# 1.2 - The Basic Principles of DOE

The first three here are perhaps the most important...

**Randomization** - this is an essential component of any experiment that is going to have validity. If you are doing a comparative experiment where you have two treatments, a treatment and a control for instance, you need to include in your experimental process the assignment of those treatments by some random process. An experiment includes experimental units. You need to have a deliberate process to eliminate potential biases from the conclusions, and random assignment is a critical step.

**Replication** - is some in sense the heart of all of statistics. To make this point... Remember what the standard error of the mean is? It is the square root of the estimate of the variance of the sample mean, i.e., \(\sqrt{\frac{s^2}{n}}\). The width of the confidence interval is determined by this statistic. Our estimates of the mean become less variable as the sample size increases.

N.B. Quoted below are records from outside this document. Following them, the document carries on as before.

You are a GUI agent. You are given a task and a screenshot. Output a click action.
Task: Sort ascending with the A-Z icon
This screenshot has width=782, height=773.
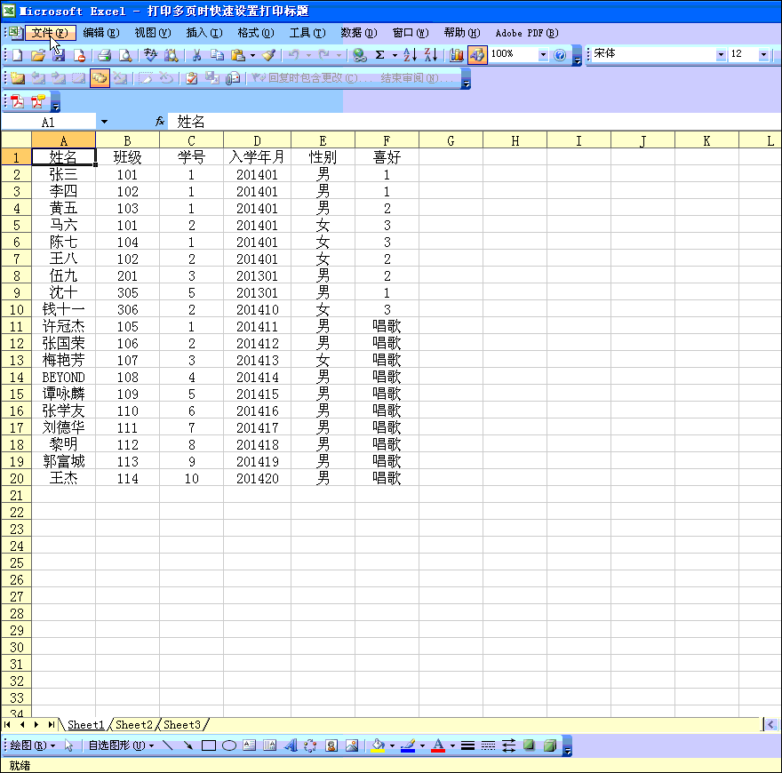410,55
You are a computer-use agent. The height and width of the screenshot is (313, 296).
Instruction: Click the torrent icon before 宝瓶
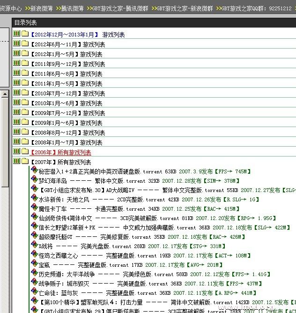tap(34, 264)
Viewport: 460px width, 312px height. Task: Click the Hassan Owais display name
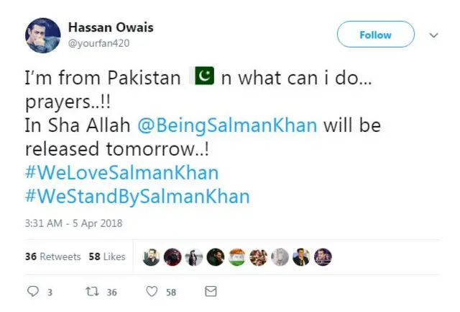pyautogui.click(x=111, y=28)
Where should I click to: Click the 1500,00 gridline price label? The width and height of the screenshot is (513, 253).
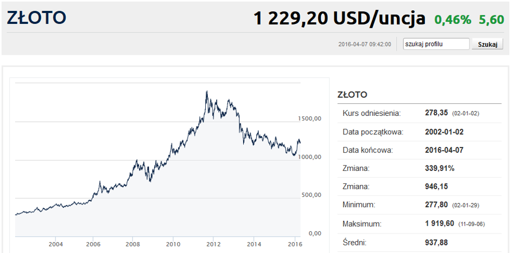pos(310,118)
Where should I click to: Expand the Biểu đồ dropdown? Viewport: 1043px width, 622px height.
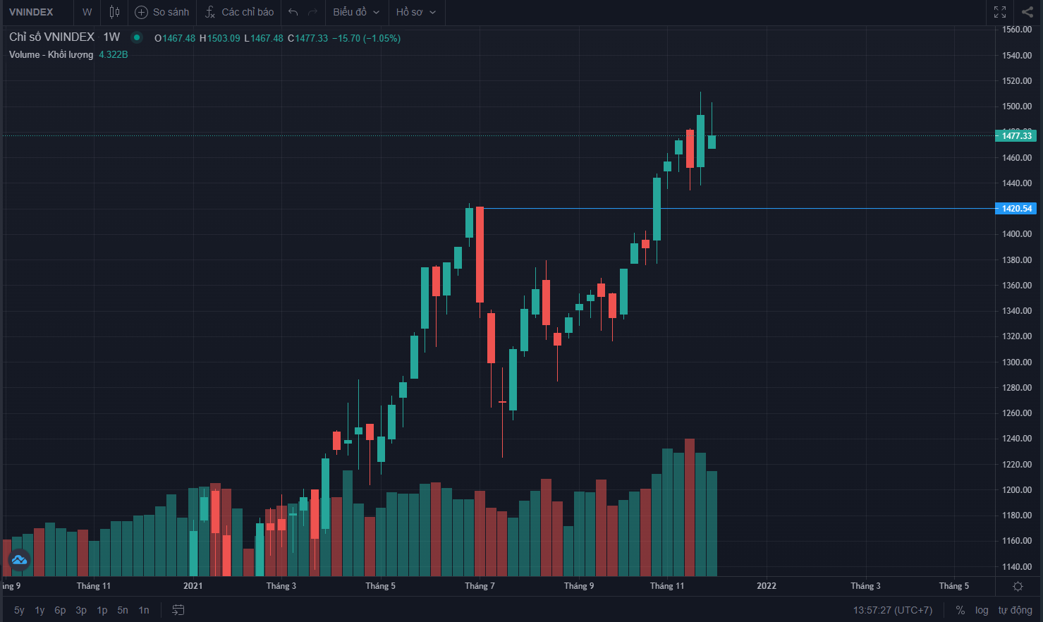[356, 12]
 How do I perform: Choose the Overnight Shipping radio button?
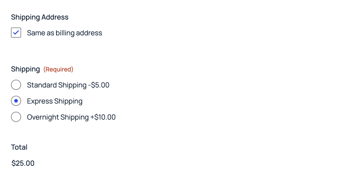tap(16, 117)
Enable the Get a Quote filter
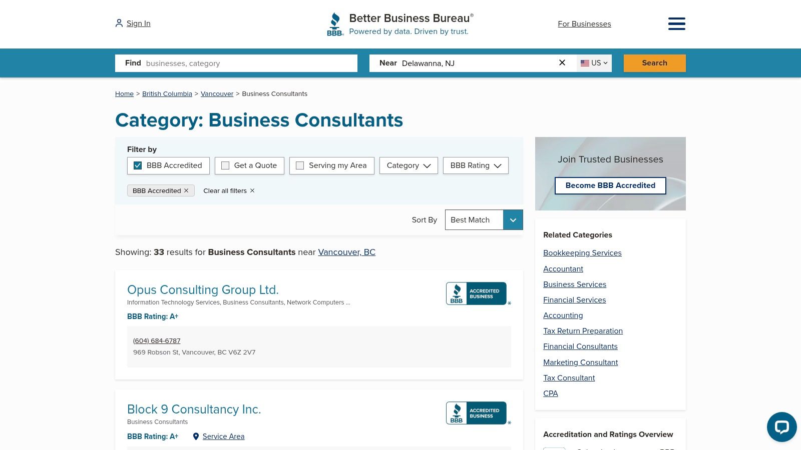This screenshot has height=450, width=801. (x=225, y=165)
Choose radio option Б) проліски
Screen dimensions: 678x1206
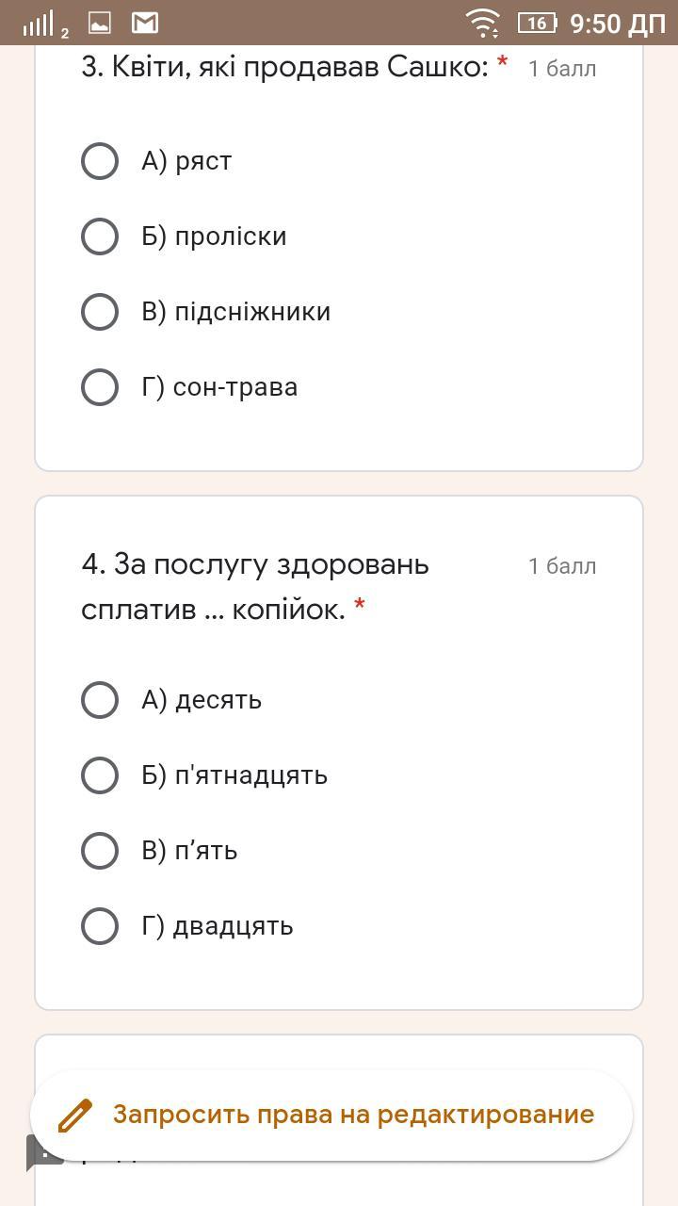[100, 236]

Replication is the basic issue behind every method we will use in order to get a handle on how precise our estimates are at the end. We always want to estimate or control the uncertainty in our results. We achieve this estimate through replication. Another way we can achieve short confidence intervals is by reducing the error variance itself. However, when that isn't possible, we can reduce the error in our estimate of the mean by increasing *n*.

Another way is to reduce the size or the length of the confidence interval is to reduce the error variance - which brings us to blocking.

**Blocking** - is a technique to include other factors in our experiment which contribute to undesirable variation. Much of the focus in this class will be to creatively use various blocking techniques to control sources of variation that will reduce error variance. For example, in human studies, the gender of the subjects is often important factor. Age is another factor affecting the response. Age and gender are often considered nuisance factors which contribute to variability and make it difficult to assess systematic effects of a treatment. By using these as blocking factors, you can avoid biases that might occur due to differences between the allocation of subjects to the treatments, and as a way of accounting for some noise in the experiment. We want the unknown error variance at the end of the experiment to be as small as possible. Our goal is usually to find out something about a treatment factor (or a factor of primary interest), but in addition to this we want to include any blocking factors that will explain variation.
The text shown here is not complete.